With one month left until the general elections, a coalition of 24 organizations dedicated to the defense of immigrants has made official its support for the candidacy of Kamala Harris and Tim Walz. FIRM Action, the political arm of the Fair Immigration Reform Movement (FIRM), announced this Thursday its support for the vice president at a conference in which several leaders of civil rights groups present in 26 States participated. “We will not stand by while immigrants continue to be the punching bag of politicians in this election,” said FIRM Action Board President Angélica Salas. “Let us respond by mobilizing our families, friends and neighbors and ensuring that they cast their vote at the polls for Kamala Harris,” he asked before recalling the potential of the migrant vote, which in four years has added 3.5 million new citizens. .
In the 30 days left before the elections, these organizations plan to knock on the doors of more than three million voters, go to community centers and use social networks to ask them to vote for the Democratic candidate. The threats and insults that the Republican candidate, Donald Trump, and his followers have been repeating for months have not fallen on deaf ears. “If elected, Trump will destroy and separate our families with mass deportations, eliminate DACA – a program that grants residency to migrants who arrived as children – and temporary protected status. “It will close all access to asylum and unleash hatred against us throughout the nation,” warned Salas, who also chairs the Californian migrant defense organization CHIRLA.
Trump has been toughening his speech against migrants, announcing the largest deportation in history, blaming them for the country’s ills, such as rising housing prices, and criminalizing them, as in the crazy accusation that Haitians in the city of Springfield, Ohio , they eat pets. In response, these organizations campaign against them. Salas warns: “We remind this country that immigrants do have political power.”
In 2022 there were almost 24 million citizens born outside the United States with the right to vote, 10% of the electorate. Its growth of 32% in a decade far exceeded the increase in the country’s adult population born in the country, which was only 8% between 2012 and 2022, according to data from Pew Research.
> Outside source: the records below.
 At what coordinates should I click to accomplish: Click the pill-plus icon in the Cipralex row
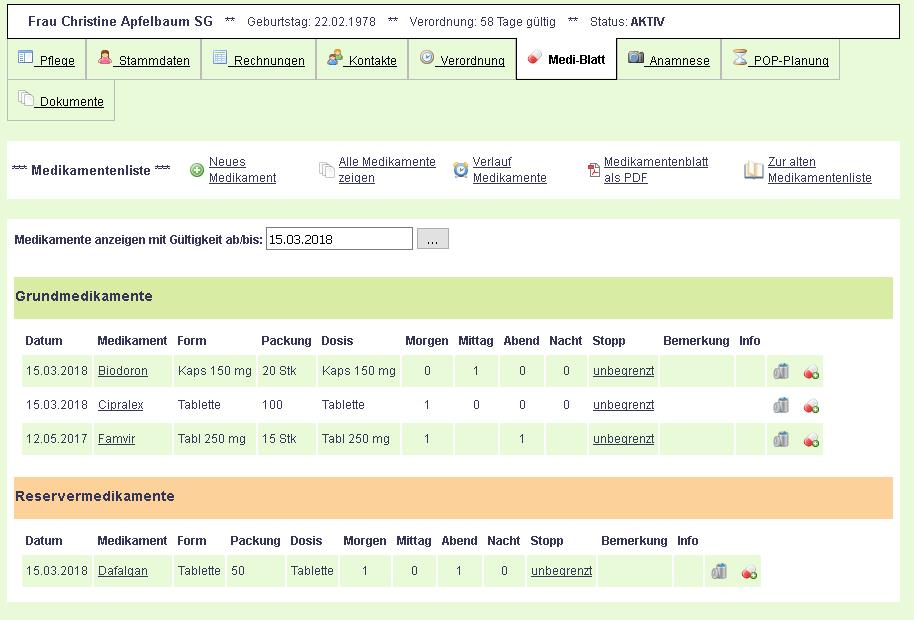811,405
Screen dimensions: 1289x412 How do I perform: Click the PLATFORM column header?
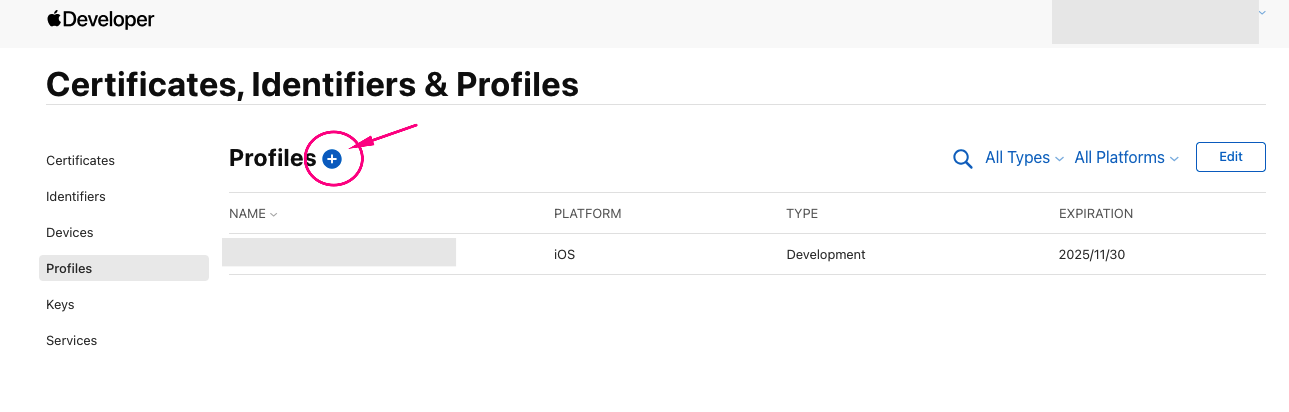(588, 214)
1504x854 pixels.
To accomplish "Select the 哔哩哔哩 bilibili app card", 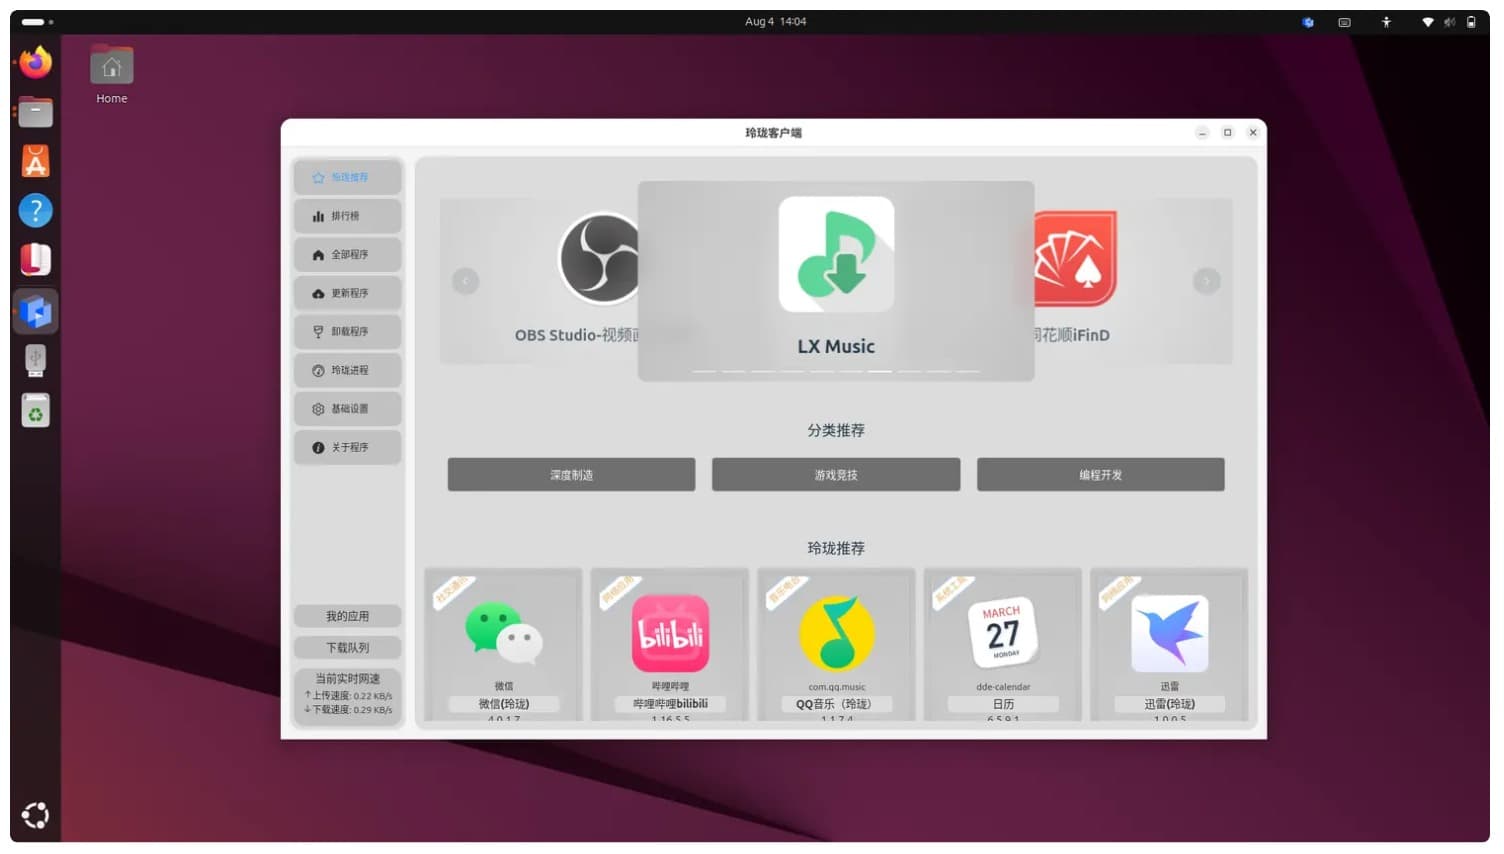I will click(670, 644).
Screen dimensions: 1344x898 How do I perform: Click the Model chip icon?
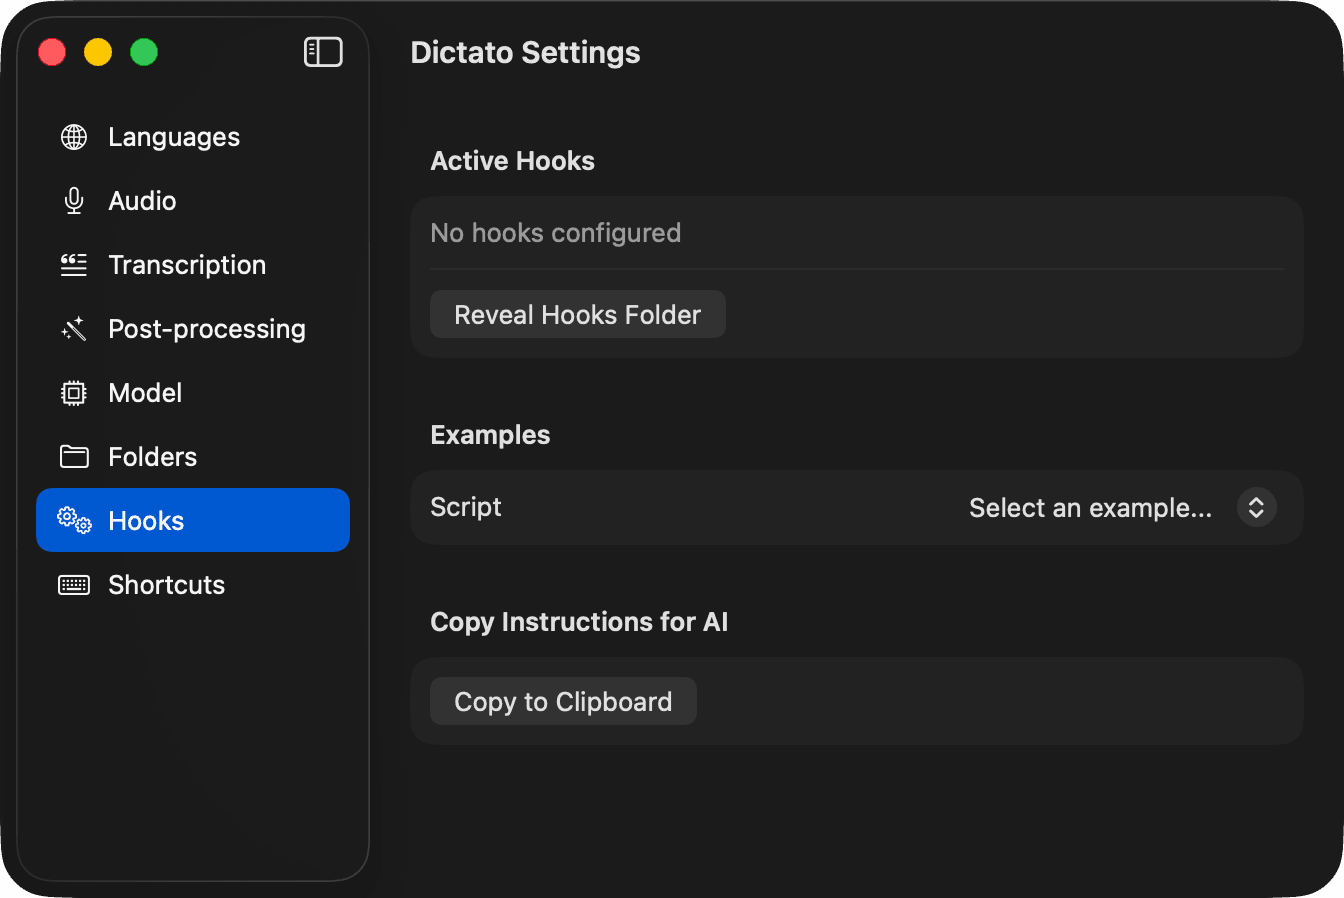point(73,392)
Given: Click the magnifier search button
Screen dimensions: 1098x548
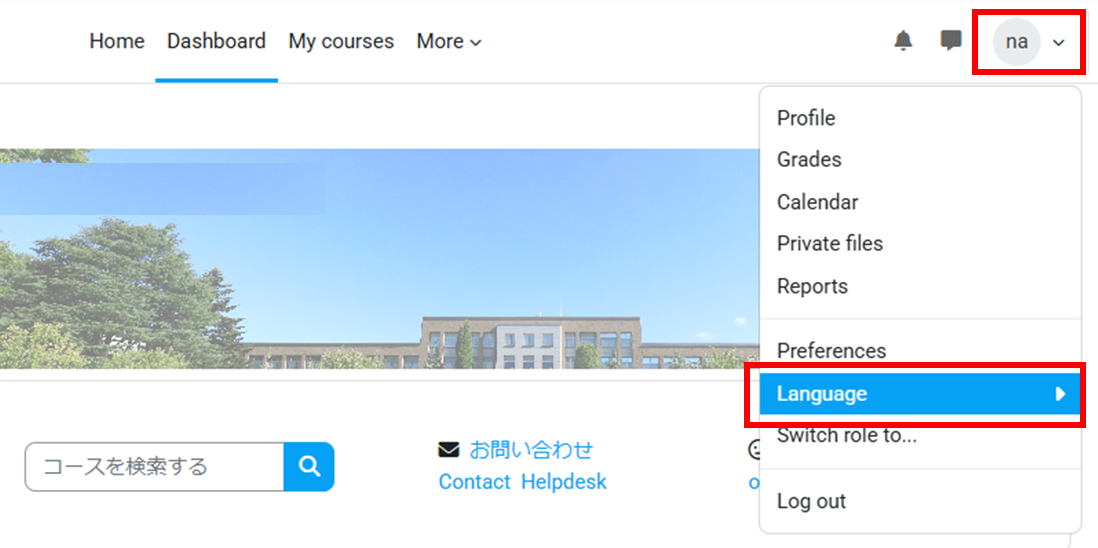Looking at the screenshot, I should click(x=309, y=466).
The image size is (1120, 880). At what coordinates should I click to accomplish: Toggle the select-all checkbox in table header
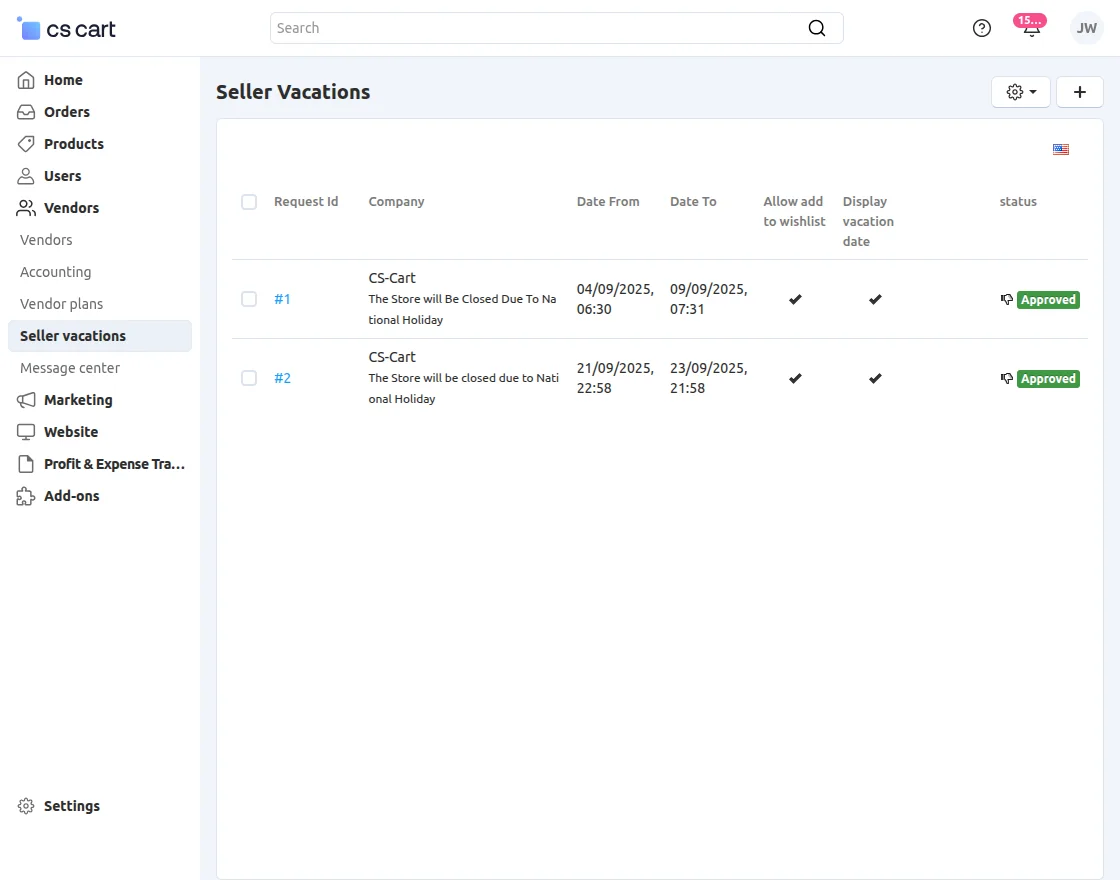tap(249, 202)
Vanessa Cárdenas, president of the Washington-based organization America’s Voice, acknowledged that the Republican message has spread fear among the migrant population and compared the two positions on migration, which “are rooted in different worldviews and visions of the United States.” . Harris recognizes that equal and orderly immigration and the stories, dreams and sacrifices of the immigrant generation are among our greatest strengths. However, Trump’s vision is full of darkness and misinformation, and manages to divide on issues of race and immigration.
Cárdenas recalled the importance of immigration in key states for the outcome of the elections, such as Arizona, where 16% of the workforce is migrant, or Nevada, where the entertainment and services industry would collapse without the work of Latinos.
From Nevada, the president of the state organization PLAN Action, stressed that the November 5 event is “a choice between organizing the future and taking us back to a past of uncertainty that we have already experienced, and to which I definitely do not want to return.” . In this State, where 14% of voters were born outside the United States, the margin of victory in the last elections was very narrow and this year the race is even closer. Martin, who says that in Nevada Trump is seen as a fraudster, points out that “the new Latino vote could be the margin of victory,” since one in five voters is Hispanic. That is why he assures that they are carrying out a massive campaign to ask to vote for Harris. Additionally, PLAN is campaigning for several initiatives, such as school boards and abortion, issues that Nevada is taking to the polls, because “those things may have more effect on your daily life than the role of the president.”
From Wisconsin, another of the key states in the elections, the president of Voces de la Frontera, Christine Newman, highlighted the need to mobilize the Latino community of the State, in which 80% of the workers in its dairy industry are migrants , the majority of them being undocumented. Newman defended his support for Harris because “she knows how to distinguish between members of cartels and organized crime and working families.” “Immigrants are what keep this country going and we look forward to working with her in the first 100 days of the new Administration to advance policies for people who have been here for decades and, hopefully, through a legislative Congress that can fix a broken system,” he said.
Run away from the past
One of the most exposed reasons for supporting Harris, apart from the threats of what a Trump victory could mean for their communities, is the experience lived during his previous presidency. Adonis Flores, spokesperson for Michigan United Action, suffered the effects of the deportation policy on his family when his brother was expelled from the country in 2017. In addition to Latinos, his organization campaigns among the Arab community. “We want to remind you that we have a better opportunity to seek policies and help for our families in the Middle East, as well as on the border and here at home, with Harris as president,” he says.
Theo Oshiro, president of Se Hace Camino, which operates nationwide, also recalled the consequences of Trump’s mandate, with the separation of the families of many migrants who were expelled. “We cannot go back,” and admitted that, in addition to voting for Harris, “the challenge is to push the Administration to ensure justice for the immigrant community.”
“It is a question of survival,” warned Gustavo Torres, president of CASA en Acción.